Bigger Mistake: Calling any audio player, particularly one from Microsoft, an iPod Killer.


18. DHS: The Phantom Menace

The good news: The U.S. Department of Homeland Security finally tested our nation's digital defenses last February during a simulated five-day cyber attack.
The bad news: We lost. Seven months after completing Operation Cyber Storm, the DHS revealed the results of the exercise--major communications breakdowns across the board and an embarrassing lack of preparedness.
Essentially, our country's digital infrastructure could get owned by a clever 14-year-old running an Amiga. For an agency that's received a cybersecurity grade of F from the House Government Reform Committee for three straight years, we'd expect no less.
Big Mistake: Not studying hard enough for the test.
Bigger Mistake: Not hiring the 14-year-old as the DHS's new Cybersecurity Czar.



19. Hacker Hoaxer

Browser geeks got some troubling news last October when security researchers claimed they'd identified a serious security breach in the way Firefox handles JavaScript. Mozilla.org coders then scrambled to isolate and patch the hole before it was exploited. Trouble was, the breach was entirely bogus--"a joke," said Andrew Wbeelsoi, the young hacker who'd presented the fake flaw at the Toorcon conference, stretching the definition of humor to the breaking point.
That's one way to get your 15 minutes of fame, just not the right way.
Big Mistake: Presenting a "humorous" slide show at a meeting of serious security geeks.
Bigger Mistake: Not changing your name before submitting your resume to Mozilla.org.


20. Amanda Goes Boom

She was the first star of the video blogging revolution. But last July, Rocketboom.com's quirky-yet-perky Amanda Congdon parted ways with co-boomer Andrew Baron.
The reasons behind the breakup were never really made clear. Congdon has since landed gigs with ABC and HBO.
And after a huge spike in traffic when new hostess Joanne Colan came aboard, Rocketboom's daily draw has sunk to its lowest level in a year, according to Alexa, which tracks site traffic.
No question who won this battle of the egos.
Big Mistake: Taking away the daily Amanda fix for thousands of geeks.
Bigger Mistake: Not begging her to come back.

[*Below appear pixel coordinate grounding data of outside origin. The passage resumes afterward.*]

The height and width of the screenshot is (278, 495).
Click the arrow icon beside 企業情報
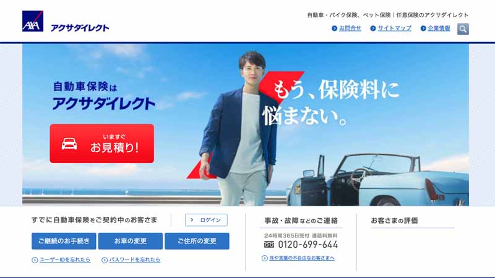tap(423, 28)
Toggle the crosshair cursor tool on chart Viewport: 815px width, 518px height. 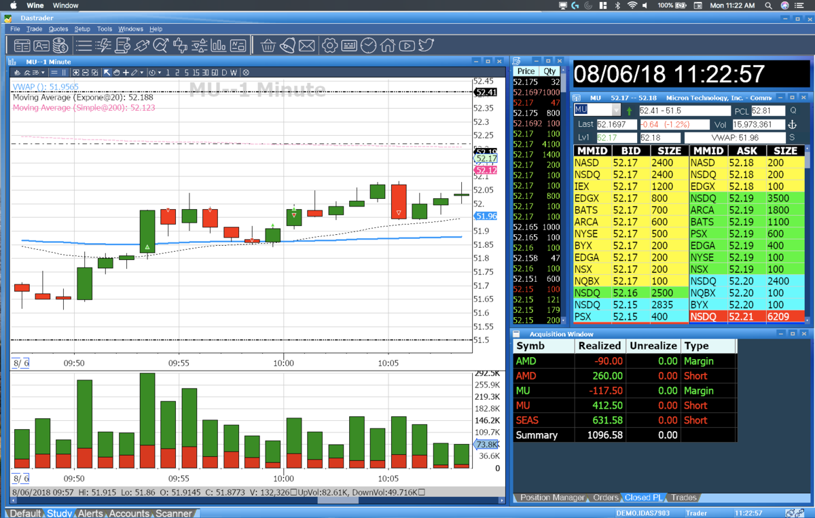(126, 73)
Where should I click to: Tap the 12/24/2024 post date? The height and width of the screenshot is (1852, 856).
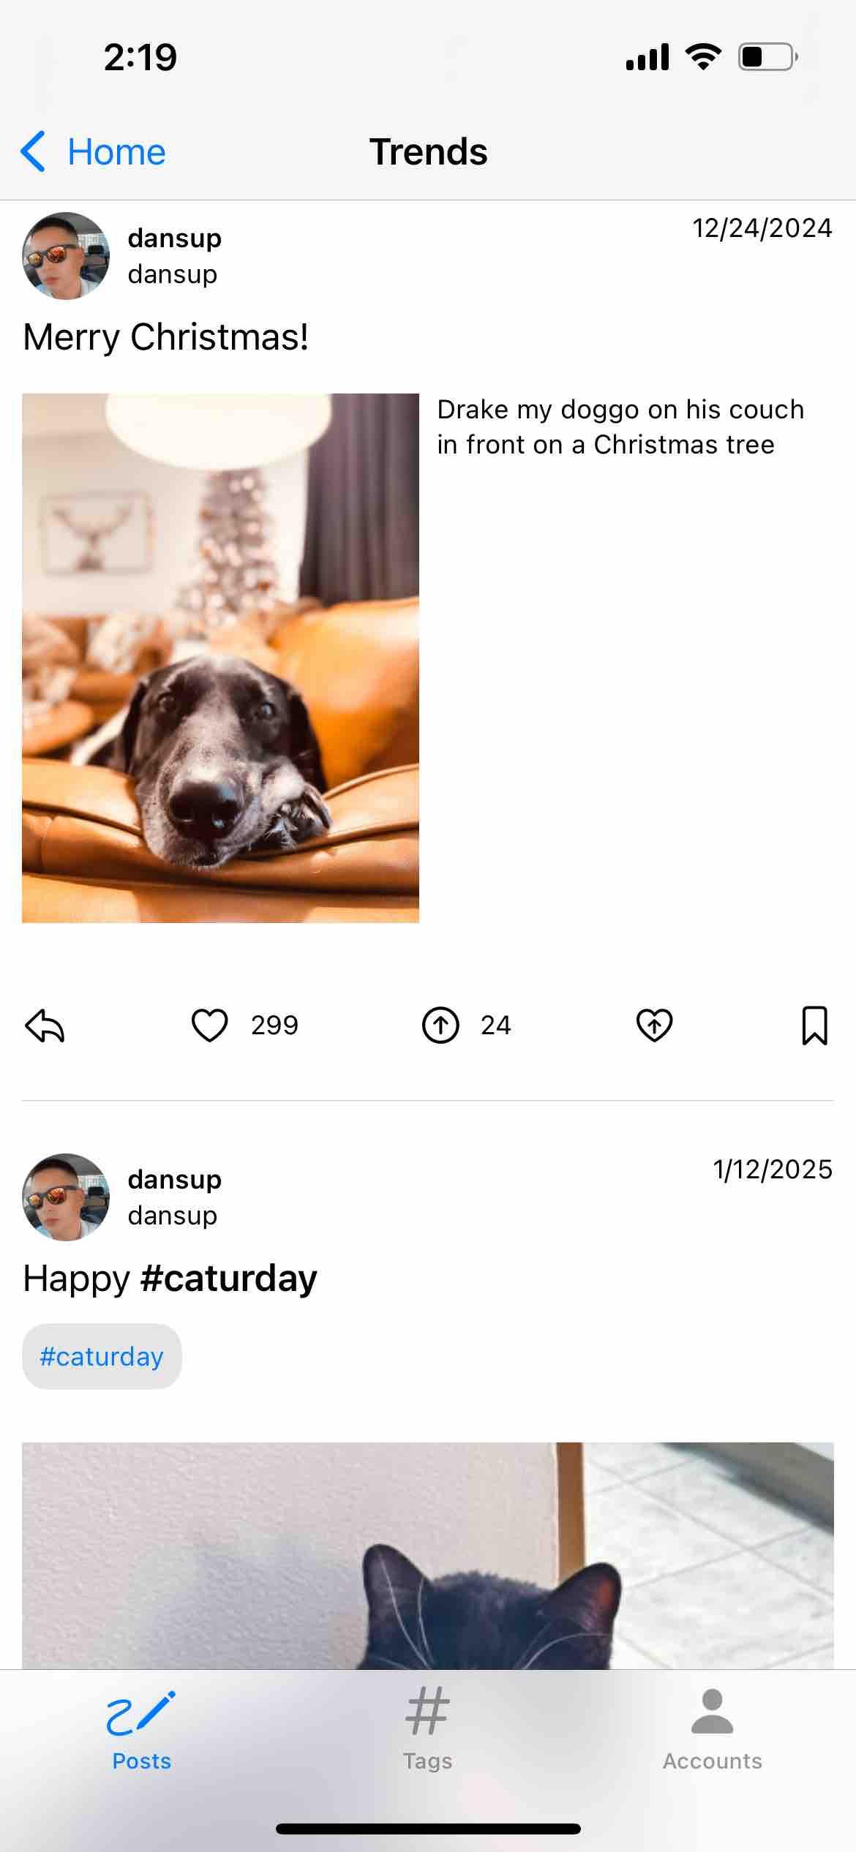762,228
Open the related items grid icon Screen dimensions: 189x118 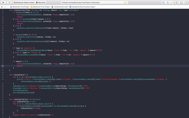(x=2, y=7)
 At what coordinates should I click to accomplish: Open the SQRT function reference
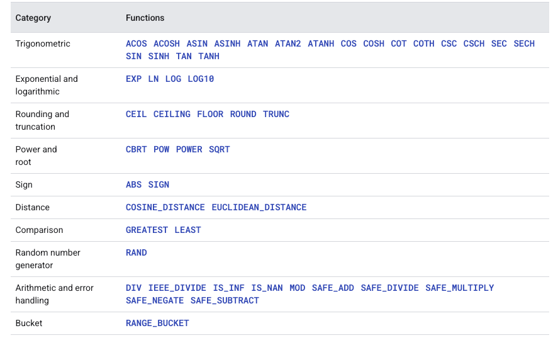(219, 150)
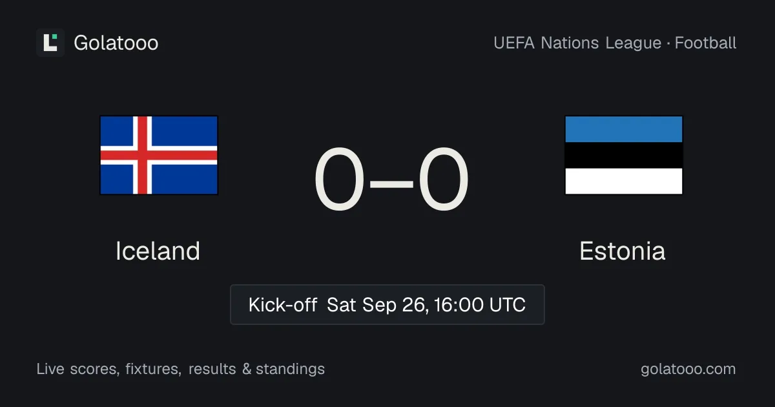
Task: Open the UEFA Nations League label
Action: (577, 43)
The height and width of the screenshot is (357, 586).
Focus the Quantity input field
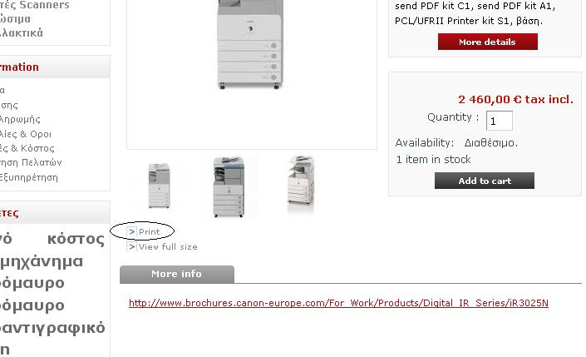500,121
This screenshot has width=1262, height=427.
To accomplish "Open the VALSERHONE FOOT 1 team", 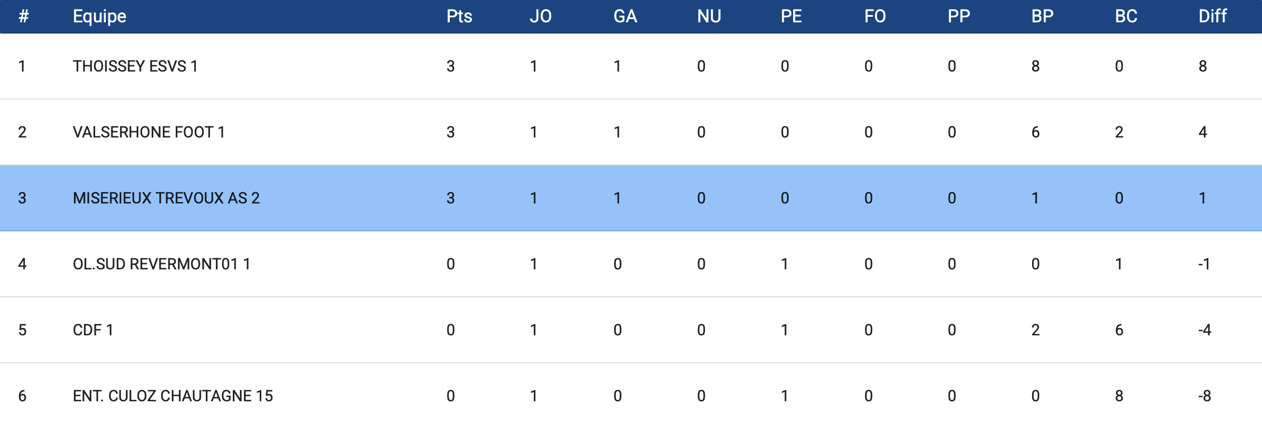I will pyautogui.click(x=148, y=132).
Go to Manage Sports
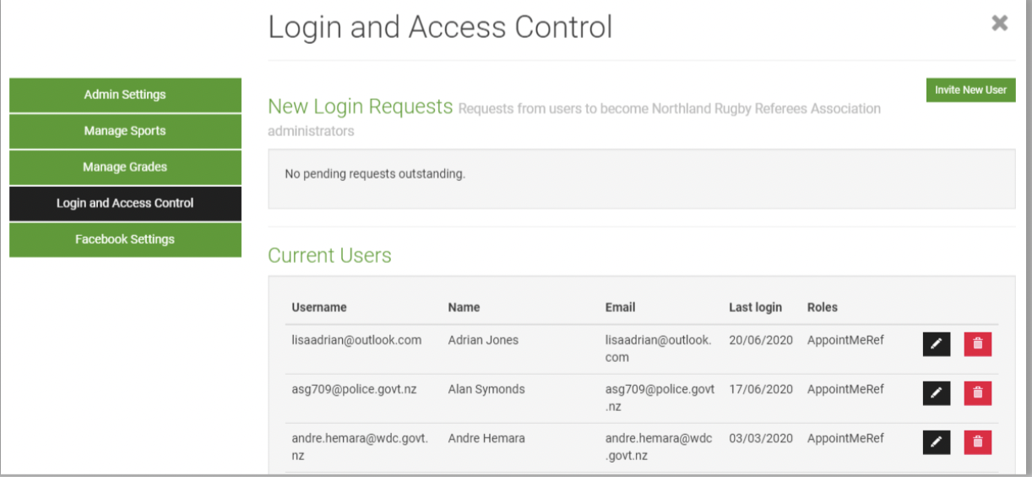 pyautogui.click(x=125, y=131)
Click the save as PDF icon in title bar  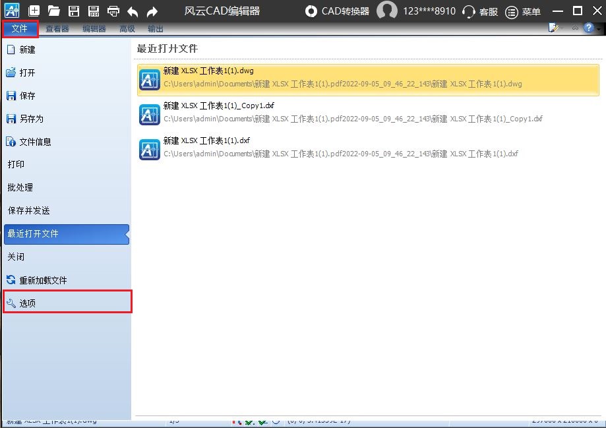[x=93, y=11]
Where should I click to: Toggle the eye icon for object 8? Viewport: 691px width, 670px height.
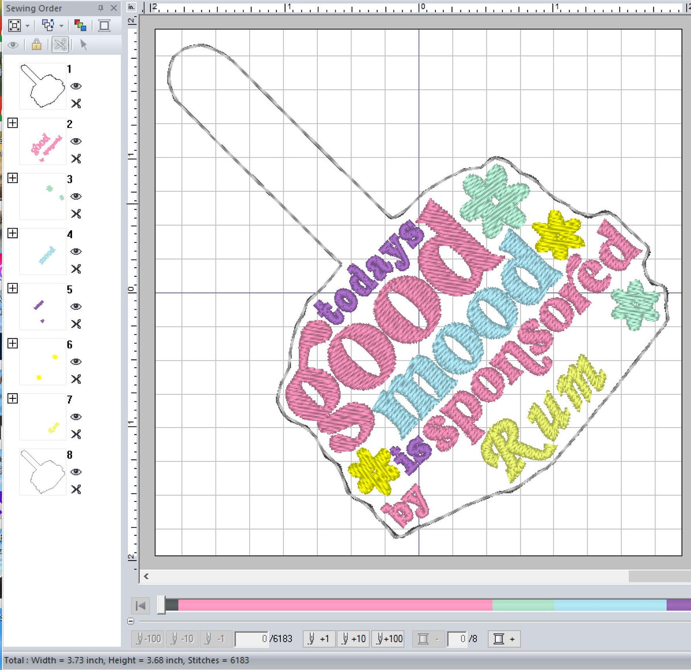pyautogui.click(x=77, y=472)
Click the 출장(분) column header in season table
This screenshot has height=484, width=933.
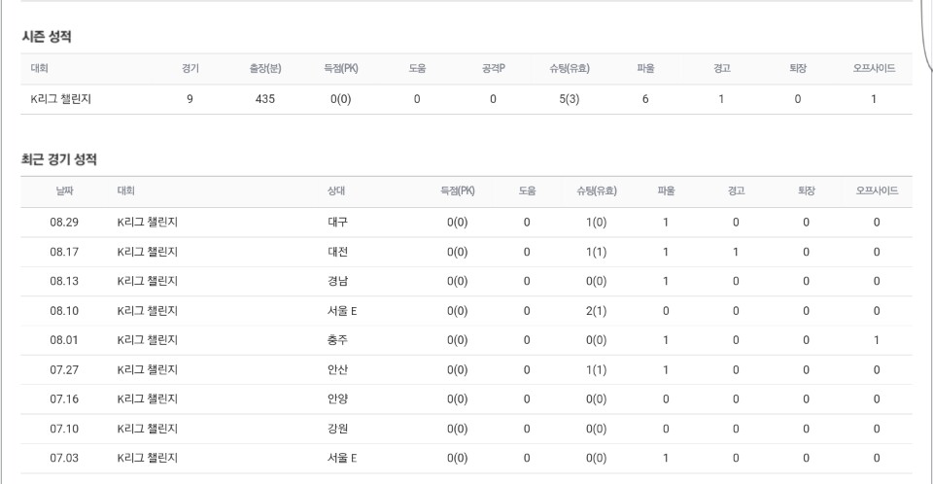[x=265, y=69]
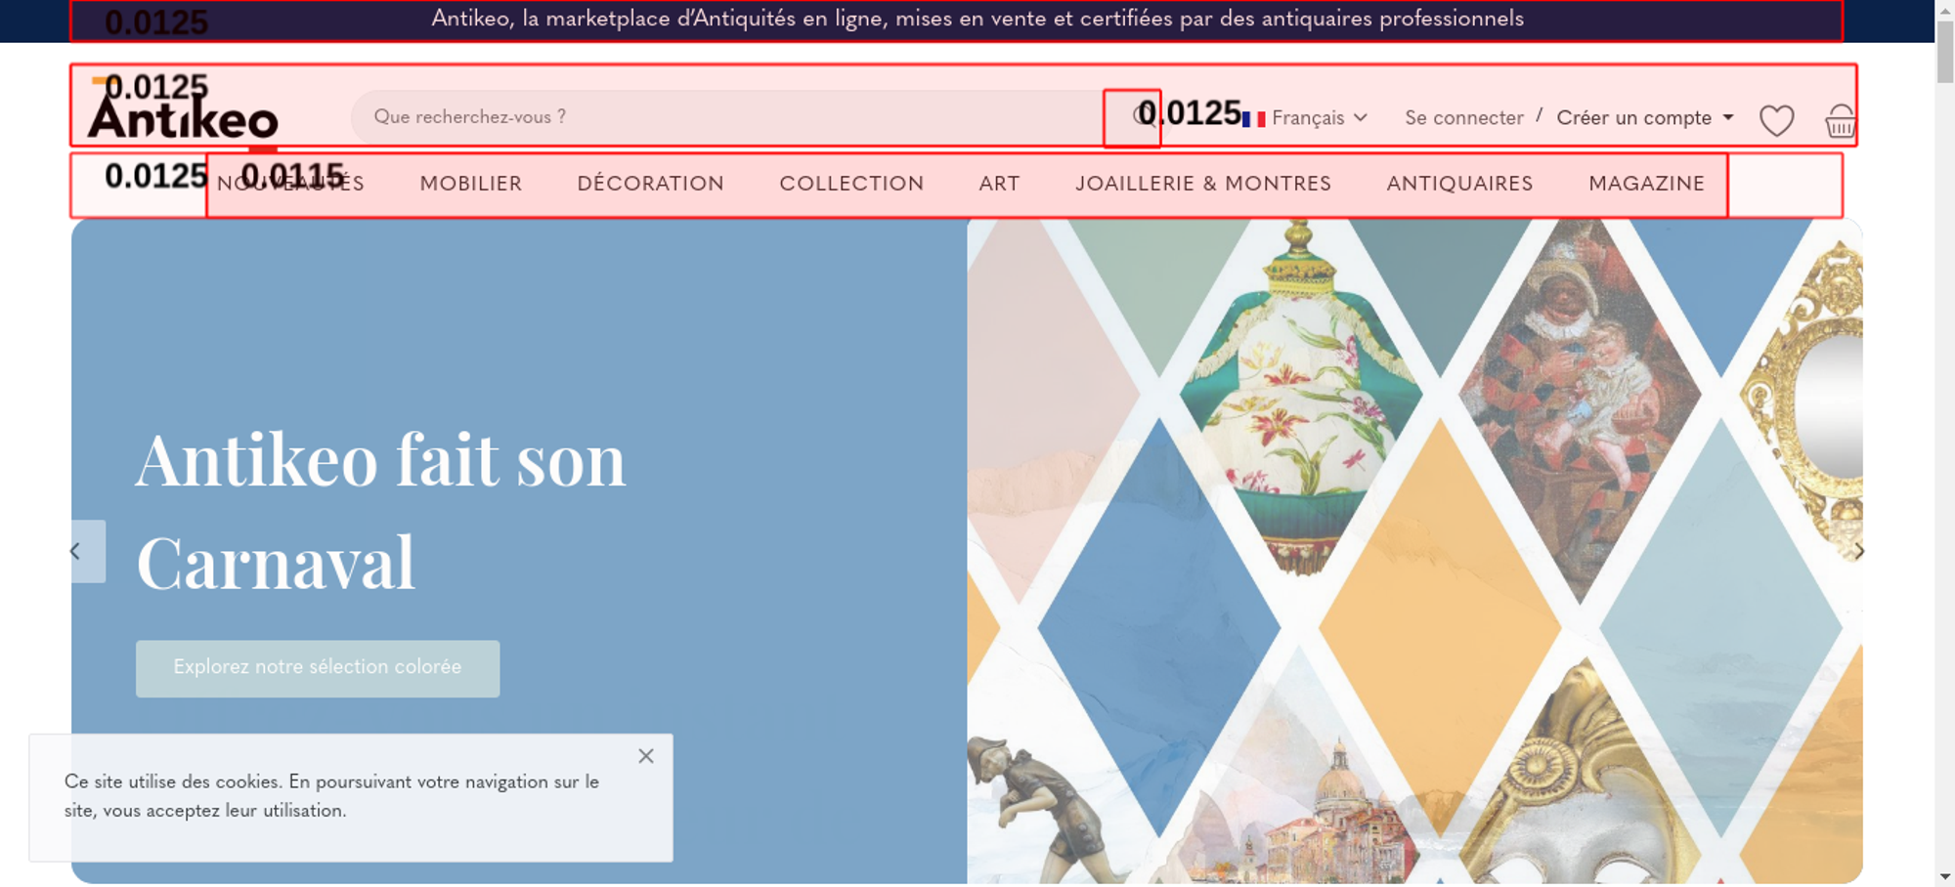Expand the Créer un compte dropdown arrow

coord(1728,117)
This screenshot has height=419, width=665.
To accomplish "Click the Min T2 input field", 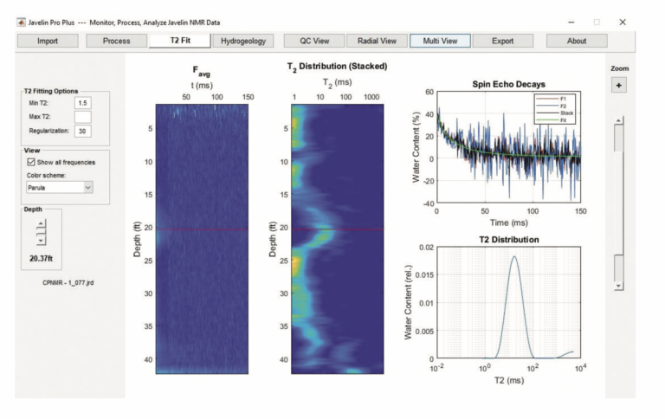I will pyautogui.click(x=83, y=101).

21. No Accounting for Taste

It was the most ambitious calendar alteration since Pope Gregory XIII. In 2000, Computer Associates CEO Sanjay Kumar and seven associates invented the "35-day month," quietly moving several days' worth of revenue from one fiscal period to another in an effort to boost CA's stock price. Unfortunately, the Kumarian calendar, while ingenious, was also illegal. Last April, Kumar pleaded guilty to his part in the $2.2 billion accounting scandal and will soon be a guest of the federal government for the next 12 years. Meanwhile, CA is trying to get back some of the $14.9 million it spent defending Kumar by repo'ing his $9 million house, yacht, and a fleet of cars including two Ferraris.
Big Mistake: Kumar proclaiming his innocence after most of his co-conspirators had rolled over.
Bigger Mistake: CA standing by its man to the bitter end.